In a case reported in 2022, a woman with HIV who received a haplo-cord transplant of a combination of stem cells and cord blood cells to treat acute myeloid leukemia, remained free of HIV for more than a year afterwards.

Besides, there is limited involvement of women in the processes of developing HIV treatments.

For instance, men are always the subject of most HIV clinical trials, yet about half the number of HIV/AIDS infections are among women and girls.

There is, therefore, need for more deliberate studies to look at the possibility of the treatments already developed or those still underway, working on women and girls.

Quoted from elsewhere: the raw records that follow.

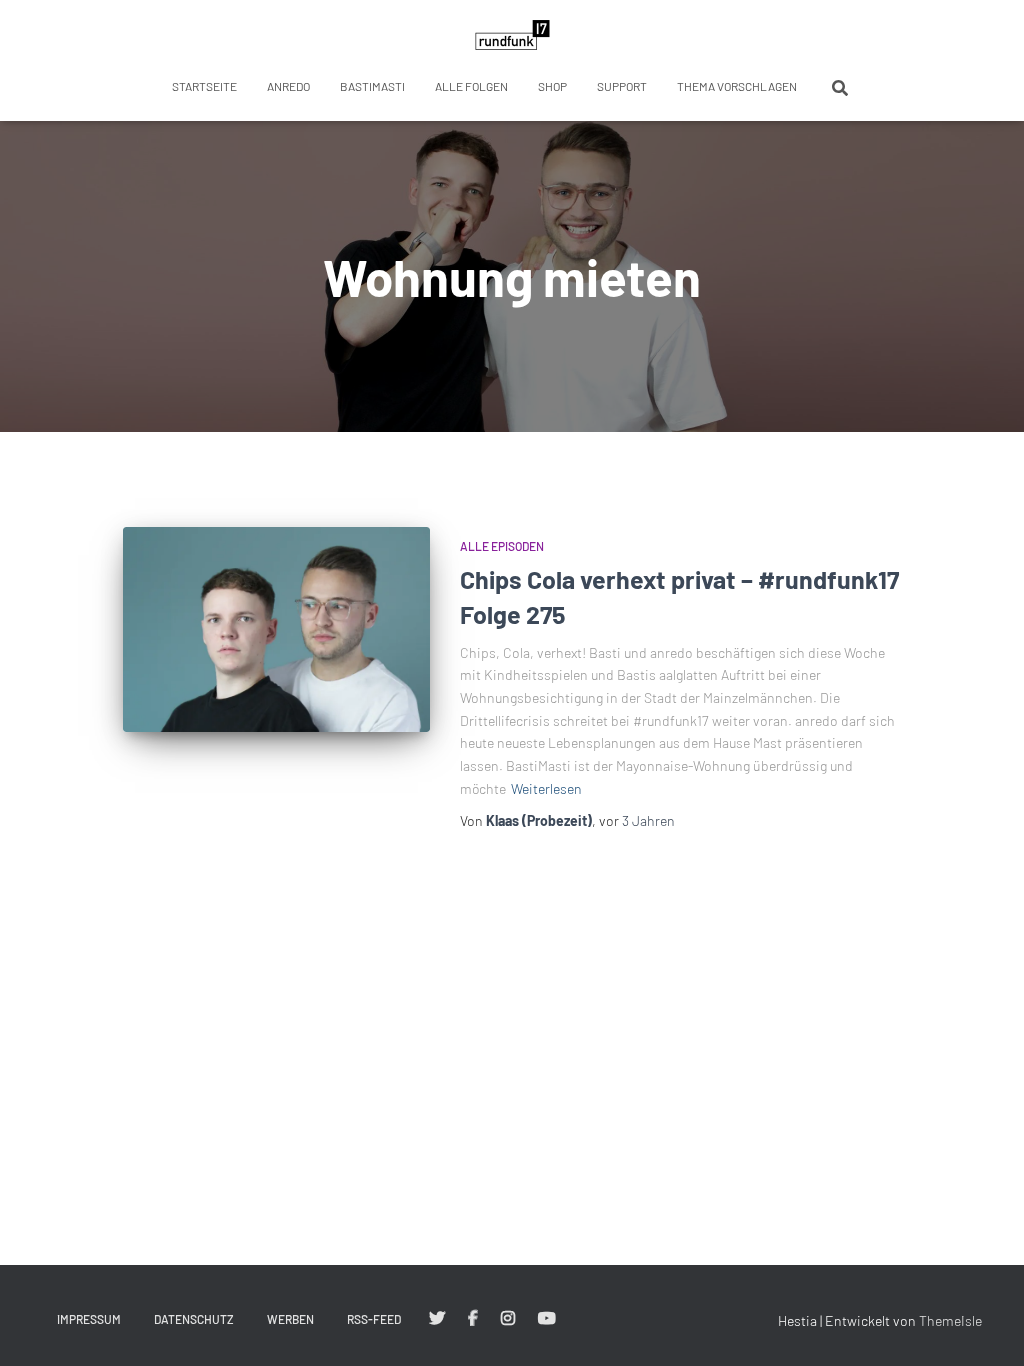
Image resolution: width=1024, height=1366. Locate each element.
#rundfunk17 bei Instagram (508, 1319)
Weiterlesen (546, 788)
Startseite (204, 86)
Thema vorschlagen (737, 86)
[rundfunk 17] (512, 35)
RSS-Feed (374, 1319)
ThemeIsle (950, 1320)
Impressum (89, 1319)
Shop (552, 86)
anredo (288, 86)
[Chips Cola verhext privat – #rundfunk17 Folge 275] (276, 629)
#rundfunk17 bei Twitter (437, 1319)
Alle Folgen (471, 86)
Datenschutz (194, 1319)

Research is giving a lot of hope, but it usually takes a few years before any treatment developed is tested for safety, efficacy and effectiveness.

The Covid-19 lockdown in Uganda which stretched from March 2020 to January 2022, greatly affected efforts to control the epidemic.

Key among the disruptions was cutting of outreach services and access to care for HIV patients which resulted from closure of offices and ban on public transport.

As the wait for actual HIV/AIDS treatment continues, it is important for everyone to know their HIV status.

It is also important to note that your known status expires the moment you have unprotected sex with a person with unknown HIV status.

If you test HIV positive, enroll for HIV services at the nearest health facility and be sure to take your medication as guided. Also, have your viral load monitored regularly.